Don’t do Nothing with Your Frames

It doesn’t matter how good at framing you are, if you don’t do anything with your frames, you will stay stuck in a disadvantageous position forever. Even with great frames, you are likely to eventually get tired if you never try to escape. If you find that you are getting better at framing, but you are still staying stuck in bottom positions, trying taking more risks to escape the position. Don’t be afraid to make escape attempts and fail. By failing, you will discover all of the ways you need to protect yourself during your escapes. Failure during live sparring is a critical component for learning both frames and escapes.

Details of a Successful Frame

Getting the Frame is Hard Work

We’ve established that the frame itself should not solely rely on muscular strength, but it’s important to understand that actually getting a good frame in place is going to be hard. Don’t give up halfway through getting your frames. You’ll only end up creating more work for yourself.

Use the Structure of Your Body

The best frames rely on the strength of your bone structure or skeletal structure, and not on the strength of your muscles. You won’t always be able to get the perfect frame, but do your best to not rely on constant muscular strength.

Don’t Work Hard, Work Smart

When you insert a good frame against your opponent, don’t give that space back. Fight to maintain the space and adjust according to how your opponent is trying to break through your frames.

Keep Moving at all Times

Even if it’s just small, fine-tuned adjustments, make sure you continue moving. Remember, you are in a disadvantageous position, and you need to get out. Never settle for what you have. Continue to take more and more from your opponent. If you get a frame and stop moving, you allow them a great opportunity to take that space back from you. It’s much harder to hit a moving target than a fixed target.

Use Your Frames to Escape

Once you get your frames, make sure you didn’t waste all of that energy for nothing. It will be tough work to get your frames, and you don’t want to have to repeat the process. Go for your escape, even if you’re not entirely confident in it.

Why are Frames so Difficult to Learn?

The concept of frames in Brazilian Jiu Jitsu is one of the core fundamentals you need to develop in order to have a successful defensive game--but it might also be one of the most confusing ideas to initially grasp as a newcomer. This is because framing techniques are extremely simple, but the concept behind them requires a fine-tuned sensitivity that only comes from practice sparring against experienced, resisting opponents. Against these opponents, the difference between a successful frame and a failed frame may come down to a small detail that happens during a split second. It is in these small failures where you will learn the most about what frames are and how to frame effectively.

Why it’s Hard to Escape Even After Getting Frames

Some people may find it difficult to attempt an escape, even after getting great frames. If you find yourself in this spot, here are some things to consider.

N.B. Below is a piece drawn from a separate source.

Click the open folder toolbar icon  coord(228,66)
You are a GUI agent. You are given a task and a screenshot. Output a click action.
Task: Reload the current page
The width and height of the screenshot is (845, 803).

Are You Afraid to Risk an Escape?

If you find yourself afraid to escape, you may be scared of getting back into a significantly disadvantageous position after all of the work it took to get this far. This is completely understandable. Find a training partner you trust that you can drill this with. Recreate the situation, but jump to the part where you have your frames, and you are ready to escape. Now, practice just your favorite escape over and over again. Once you are more comfortable with the escape itself, you should feel more confident in taking the risk.

Have You not Learned any Escapes?

Perhaps you are getting good at framing, but you don’t have an escape, so you’re not sure what to do next. Talk to your instructor, and ask them to show you some escape options from this particular situation. The concept of framing is very important, but ultimately the frames will be useless if you can’t ever escape from the position. Once you have a few escapes, you can start trying them out with your frames.